A urine culture can reveal a urinary tract infection. Test results appear 24–48 hours after the urine sample is collected.
Blood tests can confirm a kidney infection. They show any abnormalities in the white cell count of your blood.
A KUB (Kidney, Ureter, Bladder) x-ray provides a view of the entire abdomen. An IVP (intravenous pyelogram) x-ray uses dye to locate your stone.
Ultrasound uses sound waves to create a picture of the kidney. This helps show stones and reveal blockages in the urinary tract.
A CT (computed tomography) scan takes multiple x-rays of the urinary tract. This helps locate and identify a stone. A CT scan can be done without dye. This makes it safe for patients who have dye allergies or kidney disease.

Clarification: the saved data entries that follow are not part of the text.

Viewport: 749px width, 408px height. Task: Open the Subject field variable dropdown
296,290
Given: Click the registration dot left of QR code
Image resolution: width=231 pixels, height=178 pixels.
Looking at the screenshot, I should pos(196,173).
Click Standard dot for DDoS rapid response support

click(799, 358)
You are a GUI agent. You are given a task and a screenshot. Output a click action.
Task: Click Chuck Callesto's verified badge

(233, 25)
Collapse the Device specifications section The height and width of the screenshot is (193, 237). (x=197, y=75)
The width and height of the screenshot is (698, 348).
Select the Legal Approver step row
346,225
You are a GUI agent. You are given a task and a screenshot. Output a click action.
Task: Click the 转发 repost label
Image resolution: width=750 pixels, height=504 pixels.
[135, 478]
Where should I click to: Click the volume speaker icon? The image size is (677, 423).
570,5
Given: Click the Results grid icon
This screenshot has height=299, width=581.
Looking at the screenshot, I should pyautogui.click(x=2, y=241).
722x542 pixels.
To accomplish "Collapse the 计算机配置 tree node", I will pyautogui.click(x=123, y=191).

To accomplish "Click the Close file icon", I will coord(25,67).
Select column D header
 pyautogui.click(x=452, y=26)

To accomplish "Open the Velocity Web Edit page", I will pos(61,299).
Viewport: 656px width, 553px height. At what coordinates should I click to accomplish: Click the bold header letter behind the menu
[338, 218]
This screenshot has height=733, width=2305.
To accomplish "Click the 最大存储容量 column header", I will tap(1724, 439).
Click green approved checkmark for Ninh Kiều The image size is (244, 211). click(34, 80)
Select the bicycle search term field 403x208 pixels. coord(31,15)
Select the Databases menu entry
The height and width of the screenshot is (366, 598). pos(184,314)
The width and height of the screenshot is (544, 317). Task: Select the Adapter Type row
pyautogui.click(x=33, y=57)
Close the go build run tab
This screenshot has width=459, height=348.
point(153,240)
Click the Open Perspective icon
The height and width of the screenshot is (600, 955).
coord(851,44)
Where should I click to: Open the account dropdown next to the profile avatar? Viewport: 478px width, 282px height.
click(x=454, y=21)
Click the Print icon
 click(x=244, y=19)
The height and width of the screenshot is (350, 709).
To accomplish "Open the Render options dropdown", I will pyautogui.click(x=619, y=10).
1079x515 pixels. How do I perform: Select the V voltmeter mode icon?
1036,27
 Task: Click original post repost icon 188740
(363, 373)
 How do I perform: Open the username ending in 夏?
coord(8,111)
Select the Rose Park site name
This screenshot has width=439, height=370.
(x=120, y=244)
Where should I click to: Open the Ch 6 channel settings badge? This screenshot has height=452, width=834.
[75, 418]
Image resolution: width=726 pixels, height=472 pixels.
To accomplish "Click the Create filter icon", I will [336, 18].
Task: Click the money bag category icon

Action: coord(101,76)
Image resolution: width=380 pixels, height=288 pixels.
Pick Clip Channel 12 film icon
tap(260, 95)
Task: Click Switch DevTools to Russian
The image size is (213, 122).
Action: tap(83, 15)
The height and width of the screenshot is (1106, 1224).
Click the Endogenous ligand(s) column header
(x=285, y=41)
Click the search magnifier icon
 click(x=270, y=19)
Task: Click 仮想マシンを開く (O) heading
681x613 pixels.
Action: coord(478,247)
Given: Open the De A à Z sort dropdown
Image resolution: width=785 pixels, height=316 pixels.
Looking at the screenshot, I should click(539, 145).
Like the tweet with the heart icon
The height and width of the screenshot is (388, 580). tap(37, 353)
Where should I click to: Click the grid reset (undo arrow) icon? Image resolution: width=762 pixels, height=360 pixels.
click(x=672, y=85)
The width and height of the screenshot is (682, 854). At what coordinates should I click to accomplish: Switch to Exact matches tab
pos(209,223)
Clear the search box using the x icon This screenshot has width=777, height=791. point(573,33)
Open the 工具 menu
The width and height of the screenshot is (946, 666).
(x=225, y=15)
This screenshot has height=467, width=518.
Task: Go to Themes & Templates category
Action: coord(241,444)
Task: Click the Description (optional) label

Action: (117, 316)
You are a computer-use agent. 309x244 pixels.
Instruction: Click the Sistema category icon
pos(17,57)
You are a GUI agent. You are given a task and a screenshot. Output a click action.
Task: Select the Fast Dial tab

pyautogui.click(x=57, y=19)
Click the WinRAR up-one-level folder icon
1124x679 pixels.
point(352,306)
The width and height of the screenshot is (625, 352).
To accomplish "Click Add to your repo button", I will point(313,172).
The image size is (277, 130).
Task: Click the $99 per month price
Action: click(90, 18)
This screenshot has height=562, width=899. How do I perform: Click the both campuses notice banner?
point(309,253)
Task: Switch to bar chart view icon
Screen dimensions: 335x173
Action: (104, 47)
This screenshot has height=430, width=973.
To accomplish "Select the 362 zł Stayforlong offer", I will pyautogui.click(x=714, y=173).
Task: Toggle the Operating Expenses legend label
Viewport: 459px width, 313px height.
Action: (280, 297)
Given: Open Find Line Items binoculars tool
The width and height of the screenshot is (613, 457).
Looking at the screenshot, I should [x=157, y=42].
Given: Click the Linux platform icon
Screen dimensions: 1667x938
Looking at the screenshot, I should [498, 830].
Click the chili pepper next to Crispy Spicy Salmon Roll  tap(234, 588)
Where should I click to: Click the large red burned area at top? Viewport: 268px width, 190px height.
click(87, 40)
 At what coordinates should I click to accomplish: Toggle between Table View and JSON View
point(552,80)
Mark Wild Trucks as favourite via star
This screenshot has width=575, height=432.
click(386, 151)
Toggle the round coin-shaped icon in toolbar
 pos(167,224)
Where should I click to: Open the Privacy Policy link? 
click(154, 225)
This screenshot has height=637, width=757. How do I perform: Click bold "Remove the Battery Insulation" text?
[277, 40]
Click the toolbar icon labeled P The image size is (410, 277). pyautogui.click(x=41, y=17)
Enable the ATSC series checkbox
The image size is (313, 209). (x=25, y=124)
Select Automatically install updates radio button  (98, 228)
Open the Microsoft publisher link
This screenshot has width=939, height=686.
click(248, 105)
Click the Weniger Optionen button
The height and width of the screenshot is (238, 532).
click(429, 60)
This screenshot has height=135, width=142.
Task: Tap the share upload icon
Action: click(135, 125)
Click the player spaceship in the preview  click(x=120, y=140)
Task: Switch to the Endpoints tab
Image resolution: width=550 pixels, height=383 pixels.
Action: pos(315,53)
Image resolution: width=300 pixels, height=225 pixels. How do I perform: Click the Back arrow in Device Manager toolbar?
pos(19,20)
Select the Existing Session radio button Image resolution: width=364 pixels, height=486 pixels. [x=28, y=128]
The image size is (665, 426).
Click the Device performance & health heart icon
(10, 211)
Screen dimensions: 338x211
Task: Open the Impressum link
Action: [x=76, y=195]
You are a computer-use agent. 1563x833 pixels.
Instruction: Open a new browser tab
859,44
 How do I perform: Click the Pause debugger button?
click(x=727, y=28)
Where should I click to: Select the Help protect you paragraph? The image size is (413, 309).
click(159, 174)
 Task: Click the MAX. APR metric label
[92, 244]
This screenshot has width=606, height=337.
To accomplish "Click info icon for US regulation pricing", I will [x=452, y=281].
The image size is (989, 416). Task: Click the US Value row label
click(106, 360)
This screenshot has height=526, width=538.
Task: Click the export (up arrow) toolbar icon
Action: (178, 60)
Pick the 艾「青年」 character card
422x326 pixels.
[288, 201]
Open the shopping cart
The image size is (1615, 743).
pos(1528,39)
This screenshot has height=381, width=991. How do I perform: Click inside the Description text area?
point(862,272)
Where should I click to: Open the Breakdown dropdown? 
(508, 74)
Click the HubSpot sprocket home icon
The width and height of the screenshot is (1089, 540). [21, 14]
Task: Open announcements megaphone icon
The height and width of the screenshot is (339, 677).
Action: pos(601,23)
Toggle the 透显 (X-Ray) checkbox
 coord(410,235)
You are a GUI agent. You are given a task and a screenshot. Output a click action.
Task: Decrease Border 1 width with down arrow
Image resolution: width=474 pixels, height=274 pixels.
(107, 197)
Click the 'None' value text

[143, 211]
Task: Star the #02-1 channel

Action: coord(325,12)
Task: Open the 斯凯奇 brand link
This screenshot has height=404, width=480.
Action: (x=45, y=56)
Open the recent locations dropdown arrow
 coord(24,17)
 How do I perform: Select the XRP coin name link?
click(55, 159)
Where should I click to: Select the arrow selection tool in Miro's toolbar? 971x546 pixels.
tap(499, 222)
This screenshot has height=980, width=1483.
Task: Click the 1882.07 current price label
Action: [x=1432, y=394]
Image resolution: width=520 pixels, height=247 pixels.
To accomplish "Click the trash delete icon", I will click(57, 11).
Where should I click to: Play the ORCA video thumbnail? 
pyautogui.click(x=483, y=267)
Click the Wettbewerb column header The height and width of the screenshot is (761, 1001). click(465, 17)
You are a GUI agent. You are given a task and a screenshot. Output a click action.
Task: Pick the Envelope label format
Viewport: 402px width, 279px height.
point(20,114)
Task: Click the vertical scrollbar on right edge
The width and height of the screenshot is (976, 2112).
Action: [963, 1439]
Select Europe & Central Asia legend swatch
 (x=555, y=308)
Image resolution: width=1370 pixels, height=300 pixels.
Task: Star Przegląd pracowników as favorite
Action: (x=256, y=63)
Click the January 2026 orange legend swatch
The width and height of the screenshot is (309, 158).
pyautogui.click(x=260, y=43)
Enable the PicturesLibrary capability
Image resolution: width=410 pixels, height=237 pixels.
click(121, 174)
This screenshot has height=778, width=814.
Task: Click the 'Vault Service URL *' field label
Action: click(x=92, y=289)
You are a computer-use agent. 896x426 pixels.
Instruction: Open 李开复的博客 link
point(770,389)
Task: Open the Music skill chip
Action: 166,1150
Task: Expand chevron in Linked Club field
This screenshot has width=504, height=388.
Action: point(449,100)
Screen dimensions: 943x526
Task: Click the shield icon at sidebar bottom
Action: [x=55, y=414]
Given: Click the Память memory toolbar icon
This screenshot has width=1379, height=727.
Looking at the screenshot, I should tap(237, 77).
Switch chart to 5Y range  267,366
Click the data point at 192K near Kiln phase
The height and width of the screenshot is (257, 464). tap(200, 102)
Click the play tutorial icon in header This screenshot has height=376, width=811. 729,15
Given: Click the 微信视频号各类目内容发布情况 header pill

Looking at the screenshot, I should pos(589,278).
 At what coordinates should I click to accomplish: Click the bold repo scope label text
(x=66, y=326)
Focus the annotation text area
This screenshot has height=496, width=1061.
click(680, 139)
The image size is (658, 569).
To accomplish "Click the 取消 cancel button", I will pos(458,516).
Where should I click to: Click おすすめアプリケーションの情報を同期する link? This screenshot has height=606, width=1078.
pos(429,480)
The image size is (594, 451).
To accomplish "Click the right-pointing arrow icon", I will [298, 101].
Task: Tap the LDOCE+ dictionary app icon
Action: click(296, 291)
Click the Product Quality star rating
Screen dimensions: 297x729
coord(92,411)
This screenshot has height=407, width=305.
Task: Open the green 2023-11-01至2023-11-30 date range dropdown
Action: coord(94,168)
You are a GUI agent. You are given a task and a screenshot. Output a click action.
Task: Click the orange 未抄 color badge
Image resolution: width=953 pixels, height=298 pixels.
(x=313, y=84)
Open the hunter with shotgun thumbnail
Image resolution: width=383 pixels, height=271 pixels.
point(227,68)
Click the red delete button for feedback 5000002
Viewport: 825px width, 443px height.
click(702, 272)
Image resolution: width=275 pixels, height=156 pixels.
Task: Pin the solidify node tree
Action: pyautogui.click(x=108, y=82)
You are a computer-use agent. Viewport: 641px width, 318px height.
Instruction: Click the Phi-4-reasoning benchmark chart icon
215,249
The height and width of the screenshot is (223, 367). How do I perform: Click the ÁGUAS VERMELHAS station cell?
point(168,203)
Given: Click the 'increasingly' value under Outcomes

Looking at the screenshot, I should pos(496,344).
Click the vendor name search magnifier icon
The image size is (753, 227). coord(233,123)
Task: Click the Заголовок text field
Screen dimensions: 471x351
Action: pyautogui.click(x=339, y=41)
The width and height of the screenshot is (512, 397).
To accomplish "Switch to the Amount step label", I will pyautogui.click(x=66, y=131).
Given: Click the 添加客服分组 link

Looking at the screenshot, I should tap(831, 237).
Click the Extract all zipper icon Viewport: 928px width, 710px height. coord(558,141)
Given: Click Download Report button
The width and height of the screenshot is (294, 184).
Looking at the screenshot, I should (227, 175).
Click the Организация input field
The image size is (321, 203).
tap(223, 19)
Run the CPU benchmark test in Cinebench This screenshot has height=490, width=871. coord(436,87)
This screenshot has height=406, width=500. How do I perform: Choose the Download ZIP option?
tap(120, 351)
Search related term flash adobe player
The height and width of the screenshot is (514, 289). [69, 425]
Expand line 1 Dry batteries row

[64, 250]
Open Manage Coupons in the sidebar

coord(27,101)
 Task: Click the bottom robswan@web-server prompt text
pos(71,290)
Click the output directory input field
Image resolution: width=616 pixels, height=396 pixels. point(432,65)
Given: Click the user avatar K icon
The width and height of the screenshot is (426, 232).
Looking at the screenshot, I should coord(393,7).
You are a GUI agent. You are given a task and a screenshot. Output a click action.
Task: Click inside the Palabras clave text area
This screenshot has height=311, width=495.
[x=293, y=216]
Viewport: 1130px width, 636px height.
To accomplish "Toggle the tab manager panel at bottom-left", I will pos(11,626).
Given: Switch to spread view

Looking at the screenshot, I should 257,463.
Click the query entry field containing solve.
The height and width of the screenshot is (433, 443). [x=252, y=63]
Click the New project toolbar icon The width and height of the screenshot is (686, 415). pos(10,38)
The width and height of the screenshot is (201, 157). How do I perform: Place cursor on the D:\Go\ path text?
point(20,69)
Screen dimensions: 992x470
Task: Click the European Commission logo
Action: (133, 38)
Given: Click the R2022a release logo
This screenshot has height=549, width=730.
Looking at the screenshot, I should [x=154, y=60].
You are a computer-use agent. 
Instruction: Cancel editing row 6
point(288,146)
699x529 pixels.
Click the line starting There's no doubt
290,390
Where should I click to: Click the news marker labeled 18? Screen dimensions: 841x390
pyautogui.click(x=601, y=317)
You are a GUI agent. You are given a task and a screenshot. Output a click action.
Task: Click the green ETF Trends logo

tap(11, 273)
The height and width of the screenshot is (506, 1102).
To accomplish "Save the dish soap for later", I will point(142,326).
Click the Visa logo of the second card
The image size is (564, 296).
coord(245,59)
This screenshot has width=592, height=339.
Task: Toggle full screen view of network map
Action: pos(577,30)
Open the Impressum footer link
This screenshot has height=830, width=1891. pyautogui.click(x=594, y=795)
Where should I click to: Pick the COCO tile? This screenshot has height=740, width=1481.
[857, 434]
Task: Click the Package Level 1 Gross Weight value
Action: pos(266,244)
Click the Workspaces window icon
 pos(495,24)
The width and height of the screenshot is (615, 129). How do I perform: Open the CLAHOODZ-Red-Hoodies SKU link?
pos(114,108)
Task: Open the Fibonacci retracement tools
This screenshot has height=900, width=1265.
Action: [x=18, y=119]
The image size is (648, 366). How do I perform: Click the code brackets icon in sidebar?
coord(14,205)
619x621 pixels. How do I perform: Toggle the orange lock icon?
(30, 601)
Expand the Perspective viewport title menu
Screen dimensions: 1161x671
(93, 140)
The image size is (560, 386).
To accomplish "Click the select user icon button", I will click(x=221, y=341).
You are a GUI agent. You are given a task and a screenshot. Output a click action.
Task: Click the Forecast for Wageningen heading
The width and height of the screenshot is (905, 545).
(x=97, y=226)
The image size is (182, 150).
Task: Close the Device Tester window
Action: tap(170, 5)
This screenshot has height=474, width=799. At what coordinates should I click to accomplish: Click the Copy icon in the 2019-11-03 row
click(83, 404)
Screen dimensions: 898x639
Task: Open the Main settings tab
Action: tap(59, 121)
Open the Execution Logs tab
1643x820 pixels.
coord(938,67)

If you have a stone, your doctor may order one or more metabolic tests. These tests may show why you formed a stone. And they show what kind of stone you may form in the future. This helps your doctor plan your treatment and prevention program.
Stone analysis shows your stone’s chemical makeup, if the stone is retrieved. This may suggest the cause of your stone.
Blood tests measure your levels of stone-related chemicals, such as calcium.
A 24-hour urine sample shows the levels of stone-related chemicals in your urine. You collect all your urine for 24 hours in a special container.
Provocative tests show how your kidneys handle chemicals, such as calcium. The tests monitor your response to low- or high-calcium diets.